Non-yoga avoidance… cleaning my room!! haha
Revolved triangle. It used to totally make me cringe and still kinda does. But, my teacher, who is a student of the anatomy genius Judith Hanson Lasater, taught me something about yoga and anatomy that has revolutionized my practice! No shit. She teaches two things differently: 1) to pick up the heel. Already you can feel more movement. 2) on the same leg that you pick up the heel, rotate your thigh internally (down toward the mat). Hello revolved triangle! I should do a Vimeo of it and post it to my blog. This internal rotation has forever changed my practice. In triangle and warrior ii and warrior i and extended side angle. Root down through the inside of the back heel thus turning your thigh toward the mat…you will feel a steadiness and a strength unlike anything before! Whew. Rant. Sorry.

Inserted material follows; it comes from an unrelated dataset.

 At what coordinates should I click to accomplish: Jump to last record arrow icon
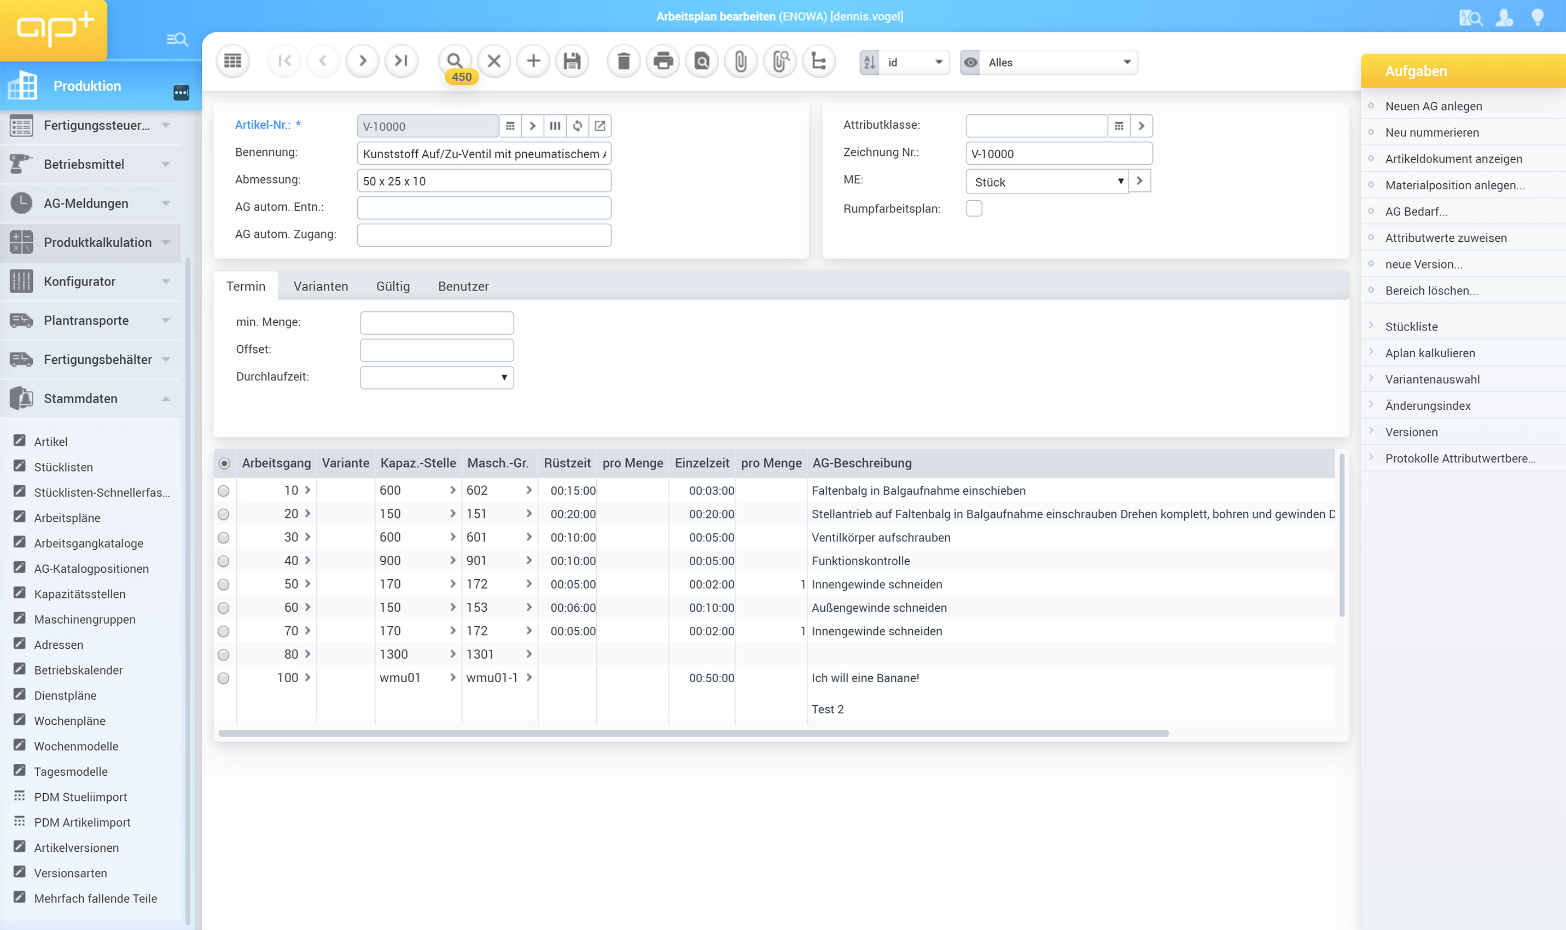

Babs – I believe that is the Anusura way. I tried it in a workshop once and suddenly it made much more sense. There is a viniyoga way too where the feet and hips stay parrallel (as though you were to come into Padottanasana) and you bring the arms to shoulder height. As you exhale bring the left hand to the right foot and twist inhale back to centre and repeat the other way. Much less strain on the pelvis!
one yoga teacher once had us wrap a “yoga blanket” around our neck in camel. it was tremendous.
im not a fan of locust pose with the hands under the body. my legs barely come off of the floor. in life, instead of facing the people i find troublesome or who bring up things for me, i prefer to be cold to them and ignore them. not terribly compassionate or loving, but this one person is particular im thinking of is like a tripwire for super angry emma. yes, they even make me talk in third person.
babs— im confused… which heel? which foot?
Because I am rather busty, I’ve never found shoulder stand to be a particularly exciting experience. I always feel like I’m being squashed by said boobs. Even when they are strapped in as tight as I can possibly manage!
Also with Shadow Yoga, I’m currently struggling with vahni, but I’m gonna talk more about that on my blog soon
What non-yoga thing do I avoid doing? Ummm, whatever it is I’m meant to be doing. If I’m meant to be going swimming, I’ll clean the bathroom. If I’m meant to clean the bathroom, I’ll find something else I “have” to do. Drives me batty!
Parsvottanasana. It makes the front of my shins feel like they are so tight (which they probably are.) And all the revolved poses.
Shoulder stand is my favorite, despite my bust issues.
The non-yoga thing I avoid doing? Going to court (I’m an attorney) because it scares me. Thankfully there is plenty to do without going to court, but I’d like to go even if I’m afraid, because I know it will get easier.